Thursday, March 14, 2024

Having a cold but still getting some work done

 Last four days I’ve had a cold. Started Sunday and then shifted between suddenly feeling better and just as suddenly feeling quite unwell. Monday, for instance, after expecting to have a runny nose and cough, I had next to nothing, and I thought maybe what started on Sunday evening wasn’t going to amount to much.

And then Tuesday arrived and I wasn’t well at all – yup, just a cold. I know.

And Wednesday (yesterday) came and I started cancelling things I had to do yesterday as well as today.

And of course, just to keep me on the hop, I’ve felt really well today. Could have done all the things I’d cancelled.

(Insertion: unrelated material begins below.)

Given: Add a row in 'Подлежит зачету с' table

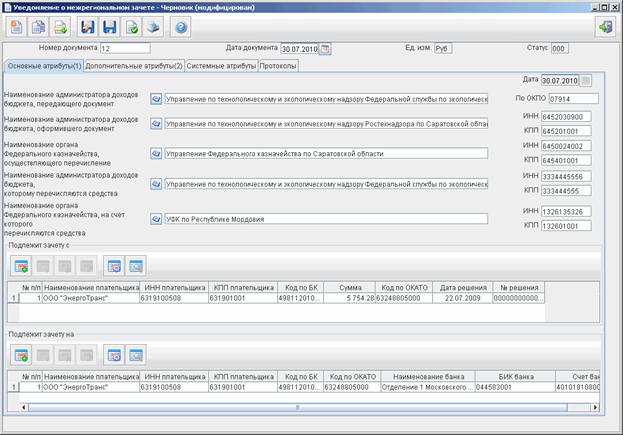Looking at the screenshot, I should click(21, 266).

So I did some pruning of a rose that had gone crazy and thinks reaching for the sky is a good look for roses. Helped my wife clean up the remaining tomato plants – which have done their dash – and deposited the used soil and dying plants in the compost. (Yes, you can compost tomato plants, as I discovered at the age of 78. Also potato plants. My mother, who did the garden in our previous house, mostly, had always said this was a no-no.

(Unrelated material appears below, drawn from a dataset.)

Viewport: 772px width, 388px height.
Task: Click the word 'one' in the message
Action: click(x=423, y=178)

Watered the plants in the garden. So far the Council hasn’t imposed any water restrictions, which is a bit of a surprise because we’re having a kind of drought - in the sense that we haven’t had any substantial rain for some weeks. Our plants have been okay, but the grass has turned a strange shade of yellowy-brown.

In the Botanic Gardens, the duck pond has been reduced to half its size. The little stream that seems to run out of nowhere has stopped. I’m told it’s been turned off in the meantime because it’s actually a man-made tributary running off the Oamaru Creek, as I discovered today. I’d been wondering what its origin was in the three years we’ve lived here.

The gardeners in the Gardens are watering the grass, because it’s going the same colour as ours, and everyone else’s.

And I’m not doing much on furthering the book. Yet, during the course of the week, I did come up with an interesting name for my main villain. I won’t share it with you at this point, because I’m not convinced it’s the right name. A bit too fancy, perhaps.

I did some more thinking about why the calamity that happens at the beginning of the book comes about. Still haven’t decided on this, though I did have fun reading up on some possible things that could have happened. Actual scientific or practical things; not just magical ones.

And I looked further into whether my current narrator has any reason to be the main character. At this point he’s not giving it much get up and go – apart from rescuing another character  in spite of his lack of bravery. But he’s a bit too much of an observer. This is obviously going to have to change, or he may find himself in a minor role.

And I made a kind of timeline of events that mostly happen before the book begins. These needed to be in my head, even if they don’t make it into the book itself.

All this stuff is important. The book can’t move forward without a good deal of thinking at this stage. Having given myself a number of problems to solve I have to solve them. Keeping on writing in a pantser sort of way may bring solutions to light. Or it may just leave me with a flabby draft.

In my last book, after three false starts involving a number of chapters that either got dumped or transmogrified in some way into the book that eventually got published, I found that there were always points where the creative writing had to stop, or else a lot more digital paper would be wasted.

And even though writing on its own is enjoyable, it’s equally possible to get enjoyment out of thinking about how to get your characters out of tricky spots, or to find out why they’ve done what they’ve done, or what the history of certain events is, and much more.

It’s not as ‘easy’ as writing scintillating dialogue and dramatic description, but it gives an underpinning to the work that will stand it in good stead.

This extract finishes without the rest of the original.